PROVIDED RECORDS
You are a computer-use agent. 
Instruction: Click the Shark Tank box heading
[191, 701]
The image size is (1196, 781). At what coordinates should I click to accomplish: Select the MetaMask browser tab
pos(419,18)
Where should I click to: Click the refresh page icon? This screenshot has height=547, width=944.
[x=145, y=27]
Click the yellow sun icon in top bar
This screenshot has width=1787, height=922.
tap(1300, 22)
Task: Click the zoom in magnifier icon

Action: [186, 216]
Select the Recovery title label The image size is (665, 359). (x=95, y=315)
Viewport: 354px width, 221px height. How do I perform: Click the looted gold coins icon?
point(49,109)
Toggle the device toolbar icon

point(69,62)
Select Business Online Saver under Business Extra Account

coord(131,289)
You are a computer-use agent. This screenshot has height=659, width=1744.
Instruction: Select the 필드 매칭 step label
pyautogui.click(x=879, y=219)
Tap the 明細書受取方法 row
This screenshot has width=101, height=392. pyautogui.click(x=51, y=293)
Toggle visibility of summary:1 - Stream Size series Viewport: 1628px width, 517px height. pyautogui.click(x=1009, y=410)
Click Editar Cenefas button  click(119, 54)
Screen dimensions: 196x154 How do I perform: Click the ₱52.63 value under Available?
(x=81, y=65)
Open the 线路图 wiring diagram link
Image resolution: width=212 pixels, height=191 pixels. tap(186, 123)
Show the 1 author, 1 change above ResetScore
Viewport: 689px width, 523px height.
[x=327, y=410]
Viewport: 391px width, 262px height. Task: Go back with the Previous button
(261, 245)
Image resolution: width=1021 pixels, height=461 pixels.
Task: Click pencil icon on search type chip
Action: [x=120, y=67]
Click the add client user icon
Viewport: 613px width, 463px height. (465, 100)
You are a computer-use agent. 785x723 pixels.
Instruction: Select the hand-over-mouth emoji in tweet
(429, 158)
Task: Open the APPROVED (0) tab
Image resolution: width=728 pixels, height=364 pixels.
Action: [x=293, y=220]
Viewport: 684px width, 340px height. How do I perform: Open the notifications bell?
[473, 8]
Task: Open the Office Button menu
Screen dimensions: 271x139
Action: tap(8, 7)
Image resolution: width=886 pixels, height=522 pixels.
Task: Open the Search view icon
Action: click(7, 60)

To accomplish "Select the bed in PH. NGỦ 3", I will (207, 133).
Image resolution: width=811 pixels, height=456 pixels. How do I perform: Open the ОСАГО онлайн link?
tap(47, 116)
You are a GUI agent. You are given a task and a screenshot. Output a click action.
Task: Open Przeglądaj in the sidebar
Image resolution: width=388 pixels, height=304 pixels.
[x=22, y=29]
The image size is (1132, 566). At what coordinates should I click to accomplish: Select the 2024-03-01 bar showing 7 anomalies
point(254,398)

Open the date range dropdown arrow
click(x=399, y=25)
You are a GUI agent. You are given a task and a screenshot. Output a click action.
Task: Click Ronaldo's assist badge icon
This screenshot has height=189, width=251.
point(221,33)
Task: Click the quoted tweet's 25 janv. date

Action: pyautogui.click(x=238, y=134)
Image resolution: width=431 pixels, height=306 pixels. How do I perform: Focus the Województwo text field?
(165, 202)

WHAT THE TASK REQUIRES
The answer must be a word-for-word reproduction of every record above.

RESULT FOR THIS TASK
You are a computer-use agent. 
Instruction: Click the Shark Tank box heading
[191, 701]
The image size is (1196, 781). At what coordinates should I click to accomplish: Select the MetaMask browser tab
pos(419,18)
Where should I click to: Click the refresh page icon? This screenshot has height=547, width=944.
[x=145, y=27]
Click the yellow sun icon in top bar
This screenshot has width=1787, height=922.
tap(1300, 22)
Task: Click the zoom in magnifier icon

Action: [186, 216]
Select the Recovery title label The image size is (665, 359). (x=95, y=315)
Viewport: 354px width, 221px height. How do I perform: Click the looted gold coins icon?
point(49,109)
Toggle the device toolbar icon

point(69,62)
Select Business Online Saver under Business Extra Account

coord(131,289)
You are a computer-use agent. This screenshot has height=659, width=1744.
Instruction: Select the 필드 매칭 step label
pyautogui.click(x=879, y=219)
Tap the 明細書受取方法 row
This screenshot has width=101, height=392. pyautogui.click(x=51, y=293)
Toggle visibility of summary:1 - Stream Size series Viewport: 1628px width, 517px height. pyautogui.click(x=1009, y=410)
Click Editar Cenefas button  click(119, 54)
Screen dimensions: 196x154 How do I perform: Click the ₱52.63 value under Available?
(x=81, y=65)
Open the 线路图 wiring diagram link
Image resolution: width=212 pixels, height=191 pixels. tap(186, 123)
Show the 1 author, 1 change above ResetScore
Viewport: 689px width, 523px height.
[x=327, y=410]
Viewport: 391px width, 262px height. Task: Go back with the Previous button
(261, 245)
Image resolution: width=1021 pixels, height=461 pixels.
Task: Click pencil icon on search type chip
Action: [x=120, y=67]
Click the add client user icon
Viewport: 613px width, 463px height. (465, 100)
You are a computer-use agent. 785x723 pixels.
Instruction: Select the hand-over-mouth emoji in tweet
(429, 158)
Task: Open the APPROVED (0) tab
Image resolution: width=728 pixels, height=364 pixels.
Action: [x=293, y=220]
Viewport: 684px width, 340px height. How do I perform: Open the notifications bell?
[473, 8]
Task: Open the Office Button menu
Screen dimensions: 271x139
Action: tap(8, 7)
Image resolution: width=886 pixels, height=522 pixels.
Task: Open the Search view icon
Action: click(7, 60)

To accomplish "Select the bed in PH. NGỦ 3", I will (207, 133).
Image resolution: width=811 pixels, height=456 pixels. How do I perform: Open the ОСАГО онлайн link?
tap(47, 116)
You are a GUI agent. You are given a task and a screenshot. Output a click action.
Task: Open Przeglądaj in the sidebar
Image resolution: width=388 pixels, height=304 pixels.
[x=22, y=29]
The image size is (1132, 566). At what coordinates should I click to accomplish: Select the 2024-03-01 bar showing 7 anomalies
point(254,398)

Open the date range dropdown arrow
click(x=399, y=25)
You are a GUI agent. You are given a task and a screenshot. Output a click action.
Task: Click Ronaldo's assist badge icon
This screenshot has height=189, width=251.
point(221,33)
Task: Click the quoted tweet's 25 janv. date

Action: pyautogui.click(x=238, y=134)
Image resolution: width=431 pixels, height=306 pixels. How do I perform: Focus the Województwo text field?
(165, 202)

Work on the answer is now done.